Category: Activity log

16/01/19

Permalink 04:20:18 pm, by mholmes, 172 words, 6 views   English (CA)
Categories: Activity log; Mins. worked: 180

Wrote XSLT to amend faulty rhyme labels

KF asked me today if we could have a fix for rhyme-labelling issues, in particular where you get through an entire labelling sequence then you discover that where you assigned label "m" you failed to notice that it was the same as "c" so you need to change it to "c" and re-label everything after "m" to move it down one slot. This is a slightly more tricky problem than you might think, so rather than try to squash it into a quickfix, which doesn't allow for as much graceful termination with useful messages when you ask it to do something that doesn't make sense, I've created it as an XSLT transform with a framing transformation scenario, which is not the default for XML documents but which you could run on them by using "Transform with". I've also written a fairly extensive XSpec test suite for it. In the process of developing and testing, I fixed some old encoding from back in the day. That's going to be a long steady process.

11/01/19

Permalink 04:06:49 pm, by mholmes, 22 words, 12 views   English (CA)
Categories: Activity log; Mins. worked: 140

Planning meeting for 2019

Met with AC and drafted the plan for 2019; that's in the repo now, along with a todo list for both of us.

21/12/18

Permalink 04:42:58 pm, by mholmes, 55 words, 9 views   English (CA)
Categories: Activity log; Mins. worked: 240

CSS and other progress

CSS selector conversion now properly written, tested and working. XSpec file now includes test for that function. Extra poem encoded for testing. Fixes to a couple of other poems done.

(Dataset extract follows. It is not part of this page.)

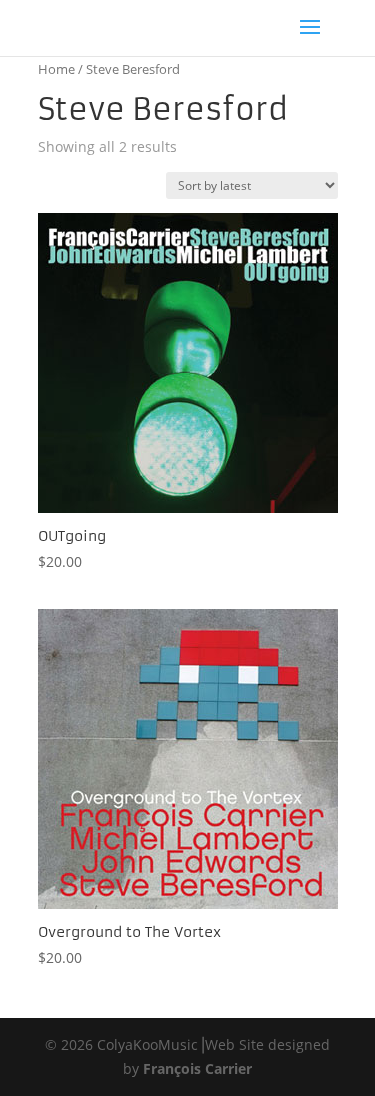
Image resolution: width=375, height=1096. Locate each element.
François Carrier (197, 1068)
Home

I've also now finished re-creating the original site banner using higher-res sources to get something that will actually scale. Results look pretty good in isolation.

19/12/18

Permalink 05:09:53 pm, by mholmes, 24 words, 10 views   English (CA)
Categories: Activity log; Mins. worked: 90

XML and XSL updates to match db

SQL-to-TEI conversion now updated to take account of the changes to the db; ditto with schema and documentation; and finally the poem rendering XSLT.

Permalink 11:43:08 am, by mholmes, 621 words, 15 views   English (CA)
Categories: Activity log; Mins. worked: 200

Database updates

Did the updates on the dev db first, then on the live db. Problems encountered were that extensions to field lengths in the poems table seem to have hit MySQL limits, in particular the size limit on a row, which is 65,535 bytes. Converting some columns to TEXT instead of VARCHAR solves the problem, although of course there's a performance penalty. I also had to delete some indexes which were hitting limits. Below is the process in half-code-half-comments. Now I have to update my TEI generation code to take account of the changes.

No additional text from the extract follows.